Wednesday, February 18, 2009

Essay for February 19

This is an excerpt from With Limited Power Comes Limited Responsibility: The Mickey Rabinowitz Story (by Yaakov Schwartz, Published by Bupkis & Gornisht, Oak Park, Michigan, 1999).


Goldstein and Fixler were an odd pair, gregarious Goldstein being the candy man, the one the children flocked to, ostensibly to wish him a good Shabbos, but in reality to receive the saccharine sweet hard candies or the nonpareils that he would put directly into Mickey’s mouth because his mother had once complained about the melted chocolate that got all over his hands and clothes. Fixler, on the other hand was a grouch, amiably greeting the children who squeezed past him to get to Goldstein for their treats, but otherwise constantly shushing them throughout services. One of Fixler’s greatest pleasures was correcting Rabbi Massis, who was forced to read the weekly Torah portion that was sadistically written on parchment in ancient Hebrew script and without vowels for pronunciation.

B’tochaCHEM!” Fixler would shout, abruptly rising from his chair, his prayer shawl falling from his shoulders on the way up.

“What did he say?” someone would ask.

“He said B’tochaCHAM, it should be B’tochaCHEM!” Fixler would holler back, his face turning red.

Both Goldstein and Fixler were old, and had little blue numbers on their right forearms which Nazis had put there during their internment in Auschwitz. Mickey had once heard that Fixler’s wife was killed in front of him while he helplessly watched. He loved both Goldstein and Fixler now, years later, as he ruminated about what it was like to pray in his old synagogue.

It was lousy, most of the time. Every Friday night and Saturday for the ten years that they lived in Buffalo, and some Sundays, Mickey’s father would force him into a little suit and out the door into the snow or rain to walk to prayers. Mickey’s dad made him sit next to him and pray for the entire service, which on Saturday mornings lasted a whopping two and a half hours that seemed like an eternity. It had been this way for as long as Mickey could remember, hours and hours of tedious prayers that never changed from week to week, in a cavernous synagogue that was so old and musty that Mickey simply had to explore it from top to bottom. And this he did, before and after prayers and sometimes during the Torah reading, slipping away and sneaking with some of the other children upstairs into the attic that once served as the rabbi’s office and housed file cabinets full of report cards from when their parents were in elementary school. The attic was low-ceilinged, dusty, and full of cobwebs that would brush their faces as they crept around the creaky wooden floors. It potentially contained secret passages and rooms as Mickey’s own house did along with many others built in Buffalo during the early part of the twentieth century when the Underground Railroad was still helping black slaves escape from the south, but the children never found any. Mickey’s excursions around the antiquated building never seemed to last long enough, and he was always next to his father again before he knew it. He would watch the sun move across the morning sky as it shone through stained glass windows into the dim sanctuary and illuminated the myriad dust particles that hung in the air, waiting for services to finally end so that they could adjourn downstairs to the cold, green and white tiled basement for kiddush. There would be some announcements, and then each week Mickey would be coaxed up onto the dais to sing the final prayer, which he did each week with what he considered aplomb.

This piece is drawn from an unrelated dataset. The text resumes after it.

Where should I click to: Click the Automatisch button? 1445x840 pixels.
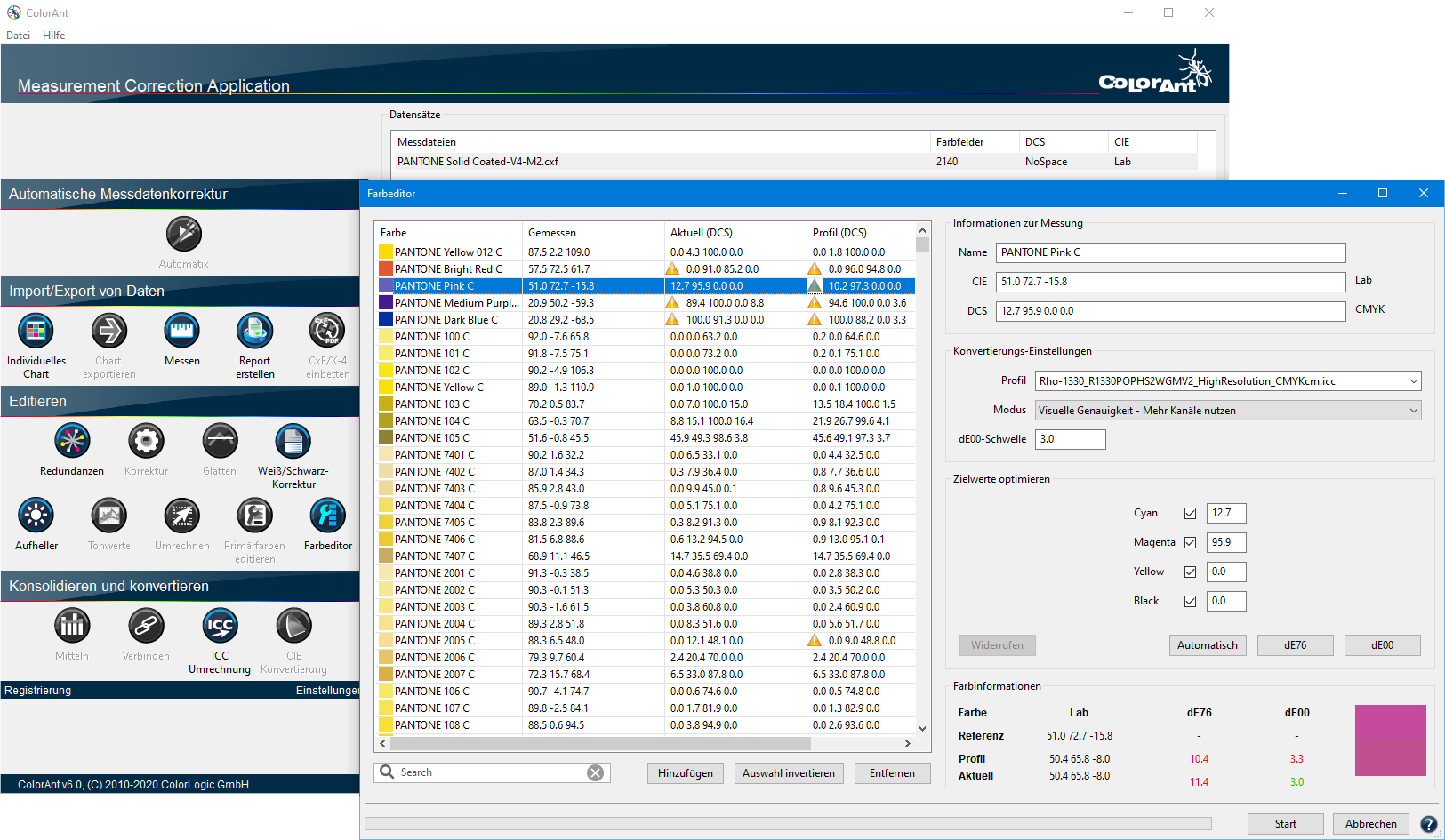pos(1207,645)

When he was finished singing and everyone was done shaking hands and wishing one another a good Shabbos, the congregation, which was largely comprised of old European men, would migrate downstairs where the beadle had finished putting together the small spread that passed for a kiddush (years later, Mickey would move to a bigger Jewish community and find out that on Shabbos morning after prayers other synagogues served steaming hot chulent, derma and potato kugel to their congregants). There would be Entemann’s cake, pretzels or potato chips, gefilte fish, Ritz crackers and pickled herring in wine sauce which no one was allowed to touch until the rabbi had made the kiddush blessing and passed around the tiny shot glasses of syrupy Manishevitz. Once that was done, they were allowed to eat, the women at the women’s table, the children at the children’s table, and of course, the men at the table at which the rabbi sat. Mickey was usually made to eat gefilte fish, which he didn’t like but eventually acquired a taste for and the men would eat the herring and pour each other shots of Schnapps which they told him he could have after his Bar Mitzvah. For the young Mickey, this respite after prayers was the best part of his morning, and the reason why Mickey hated visiting the appetizing store on Houston at which well dressed Gentiles and unaffiliated Jews ordered lox and pickled herring by the pound to be eaten at novelty Sunday brunches. Because in Mickey's mind, herring in wine sauce was only to be slurped off of Ritz crackers by old men in the dank basement of his synagogue after services.